◆ WORK ORDER A:
From the type 1 diabetes article, list each thing that it says becomes a primary daily concern or part of the child's world after a type 1 diagnosis.
◆ WORK ORDER B:
Reproduce the type 1 diabetes article verbatim, starting with "Health Advocate Fulfilling" and going on through "by type 1 diabetes.".

◆ SOURCE EXTRACT:
========

Touched by Type 1

Health Advocate Fulfilling Dream of Helping Youth With Type 1 Diabetes


It can be overwhelming for both the parents and the child when a child is diagnosed with type 1 diabetes. Careful monitoring of the diet and signs of hypoglycemia (low blood sugar) become a primary daily concern, and the child is thrust into a world of frequent injections and potentially life-threatening symptoms. 


It’s difficult to envision the amount of stress the diagnosis can cause a family. For one Central Florida woman, that stress drove her to organize a nonprofit to raise awareness of and assistance for others affected by type 1 diabetes. 


Central Florida community healthcare advocate Elizabeth Forrest was just 10 years old when she was diagnosed in 1999. She recalls her initial reaction to the diagnosis, and how it ultimately affected her, saying, “When I was 10 years old and diagnosed with type 1 diabetes, I was a very shy child, so to add on this diagnosis, at first, made me even more reserved and shy. But fast-forward quite a bit, and it became a platform for me. At first, it was definitely very negatively impactful.”

========

◆ RECORD EXCERPTS:
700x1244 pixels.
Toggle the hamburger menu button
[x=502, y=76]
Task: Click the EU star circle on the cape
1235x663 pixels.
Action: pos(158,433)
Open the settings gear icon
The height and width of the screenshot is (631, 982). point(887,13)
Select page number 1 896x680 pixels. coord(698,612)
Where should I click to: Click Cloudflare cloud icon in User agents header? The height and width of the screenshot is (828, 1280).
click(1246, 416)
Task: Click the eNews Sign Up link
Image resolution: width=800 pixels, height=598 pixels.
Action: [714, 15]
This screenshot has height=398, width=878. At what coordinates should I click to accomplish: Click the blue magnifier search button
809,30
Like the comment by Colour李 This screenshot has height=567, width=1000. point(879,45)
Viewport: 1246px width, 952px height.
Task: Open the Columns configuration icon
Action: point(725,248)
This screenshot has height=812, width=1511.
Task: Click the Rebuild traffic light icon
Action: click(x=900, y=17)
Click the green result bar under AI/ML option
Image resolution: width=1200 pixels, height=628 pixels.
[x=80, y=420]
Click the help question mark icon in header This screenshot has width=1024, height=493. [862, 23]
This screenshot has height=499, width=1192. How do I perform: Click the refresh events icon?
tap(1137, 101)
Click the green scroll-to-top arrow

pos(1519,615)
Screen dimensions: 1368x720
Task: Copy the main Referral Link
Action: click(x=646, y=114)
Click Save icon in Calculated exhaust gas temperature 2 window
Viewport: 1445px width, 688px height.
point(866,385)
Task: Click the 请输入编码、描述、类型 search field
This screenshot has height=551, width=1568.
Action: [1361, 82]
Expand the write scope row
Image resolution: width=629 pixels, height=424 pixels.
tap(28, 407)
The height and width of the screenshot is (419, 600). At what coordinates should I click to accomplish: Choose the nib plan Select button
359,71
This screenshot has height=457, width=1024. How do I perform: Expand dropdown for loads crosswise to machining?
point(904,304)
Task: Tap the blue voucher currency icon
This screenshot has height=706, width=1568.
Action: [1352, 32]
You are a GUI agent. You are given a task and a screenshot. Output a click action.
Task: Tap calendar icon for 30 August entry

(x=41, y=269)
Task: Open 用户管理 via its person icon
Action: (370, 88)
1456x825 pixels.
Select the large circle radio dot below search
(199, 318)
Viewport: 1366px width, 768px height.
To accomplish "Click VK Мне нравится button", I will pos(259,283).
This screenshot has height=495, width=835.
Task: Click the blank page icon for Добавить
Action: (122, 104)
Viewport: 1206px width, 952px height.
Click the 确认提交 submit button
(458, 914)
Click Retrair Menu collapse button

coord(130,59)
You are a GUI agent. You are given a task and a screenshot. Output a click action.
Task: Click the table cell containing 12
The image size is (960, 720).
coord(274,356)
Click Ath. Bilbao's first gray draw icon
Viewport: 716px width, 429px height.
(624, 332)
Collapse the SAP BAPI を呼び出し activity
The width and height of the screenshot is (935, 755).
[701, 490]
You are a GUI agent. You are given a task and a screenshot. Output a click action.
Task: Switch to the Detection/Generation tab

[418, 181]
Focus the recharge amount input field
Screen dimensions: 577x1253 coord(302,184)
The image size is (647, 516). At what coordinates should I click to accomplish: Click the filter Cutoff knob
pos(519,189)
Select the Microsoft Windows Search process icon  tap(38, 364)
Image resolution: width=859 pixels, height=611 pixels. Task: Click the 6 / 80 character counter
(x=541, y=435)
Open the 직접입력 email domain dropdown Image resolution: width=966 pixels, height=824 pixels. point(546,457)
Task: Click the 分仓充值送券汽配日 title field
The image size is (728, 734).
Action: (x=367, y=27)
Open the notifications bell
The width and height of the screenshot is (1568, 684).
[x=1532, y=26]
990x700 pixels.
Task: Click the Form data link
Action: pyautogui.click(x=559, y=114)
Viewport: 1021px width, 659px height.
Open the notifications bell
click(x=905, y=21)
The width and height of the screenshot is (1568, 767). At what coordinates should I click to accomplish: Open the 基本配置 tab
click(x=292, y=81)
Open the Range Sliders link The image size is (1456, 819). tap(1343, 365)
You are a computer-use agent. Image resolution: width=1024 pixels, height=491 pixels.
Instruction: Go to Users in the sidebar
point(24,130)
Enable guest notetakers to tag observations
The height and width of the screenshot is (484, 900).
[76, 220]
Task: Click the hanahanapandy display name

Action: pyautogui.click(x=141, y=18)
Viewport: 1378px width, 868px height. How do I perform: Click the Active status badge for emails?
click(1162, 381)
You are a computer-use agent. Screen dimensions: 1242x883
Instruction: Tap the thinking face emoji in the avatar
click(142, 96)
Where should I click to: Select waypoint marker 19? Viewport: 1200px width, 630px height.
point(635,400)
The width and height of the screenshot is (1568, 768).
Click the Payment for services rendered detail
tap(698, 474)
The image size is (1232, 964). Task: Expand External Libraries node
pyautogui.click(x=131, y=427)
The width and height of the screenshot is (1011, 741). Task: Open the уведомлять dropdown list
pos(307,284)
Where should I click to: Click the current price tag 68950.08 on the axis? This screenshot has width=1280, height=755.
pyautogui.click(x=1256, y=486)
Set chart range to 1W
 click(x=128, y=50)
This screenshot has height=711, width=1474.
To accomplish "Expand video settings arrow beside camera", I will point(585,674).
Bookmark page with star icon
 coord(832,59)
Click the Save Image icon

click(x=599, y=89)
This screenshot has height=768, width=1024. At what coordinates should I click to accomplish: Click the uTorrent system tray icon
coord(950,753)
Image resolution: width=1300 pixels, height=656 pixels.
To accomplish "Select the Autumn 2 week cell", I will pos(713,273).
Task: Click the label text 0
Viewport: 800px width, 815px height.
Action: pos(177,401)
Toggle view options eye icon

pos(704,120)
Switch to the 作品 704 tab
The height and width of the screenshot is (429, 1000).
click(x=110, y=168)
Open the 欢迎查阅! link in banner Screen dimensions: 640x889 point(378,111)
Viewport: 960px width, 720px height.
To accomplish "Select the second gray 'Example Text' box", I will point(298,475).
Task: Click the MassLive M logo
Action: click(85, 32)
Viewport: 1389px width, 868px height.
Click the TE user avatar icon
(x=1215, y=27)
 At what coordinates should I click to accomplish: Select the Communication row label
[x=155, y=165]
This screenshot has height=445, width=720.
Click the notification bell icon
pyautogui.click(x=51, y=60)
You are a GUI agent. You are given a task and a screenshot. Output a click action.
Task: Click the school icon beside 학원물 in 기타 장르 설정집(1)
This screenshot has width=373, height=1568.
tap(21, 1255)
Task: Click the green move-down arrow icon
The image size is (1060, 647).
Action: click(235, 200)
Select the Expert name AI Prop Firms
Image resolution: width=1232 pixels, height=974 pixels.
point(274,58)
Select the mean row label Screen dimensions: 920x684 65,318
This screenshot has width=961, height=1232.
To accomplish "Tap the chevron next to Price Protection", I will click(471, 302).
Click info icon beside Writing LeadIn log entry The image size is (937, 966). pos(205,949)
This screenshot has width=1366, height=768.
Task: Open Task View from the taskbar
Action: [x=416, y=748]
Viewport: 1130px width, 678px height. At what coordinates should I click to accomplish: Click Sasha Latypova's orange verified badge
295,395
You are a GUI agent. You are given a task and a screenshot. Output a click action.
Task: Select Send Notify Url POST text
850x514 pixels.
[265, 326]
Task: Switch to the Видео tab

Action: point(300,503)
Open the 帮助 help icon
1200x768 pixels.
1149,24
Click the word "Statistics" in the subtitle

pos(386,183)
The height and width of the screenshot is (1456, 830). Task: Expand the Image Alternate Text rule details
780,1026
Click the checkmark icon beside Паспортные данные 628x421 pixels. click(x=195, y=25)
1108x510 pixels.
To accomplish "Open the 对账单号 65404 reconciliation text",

========

◆ ANSWER A:
- Careful monitoring of the diet
- Signs of hypoglycemia (low blood sugar)
- Frequent injections
- Potentially life-threatening symptoms

◆ ANSWER B:
Health Advocate Fulfilling Dream of Helping Youth With Type 1 Diabetes


It can be overwhelming for both the parents and the child when a child is diagnosed with type 1 diabetes. Careful monitoring of the diet and signs of hypoglycemia (low blood sugar) become a primary daily concern, and the child is thrust into a world of frequent injections and potentially life-threatening symptoms. 


It’s difficult to envision the amount of stress the diagnosis can cause a family. For one Central Florida woman, that stress drove her to organize a nonprofit to raise awareness of and assistance for others affected by type 1 diabetes.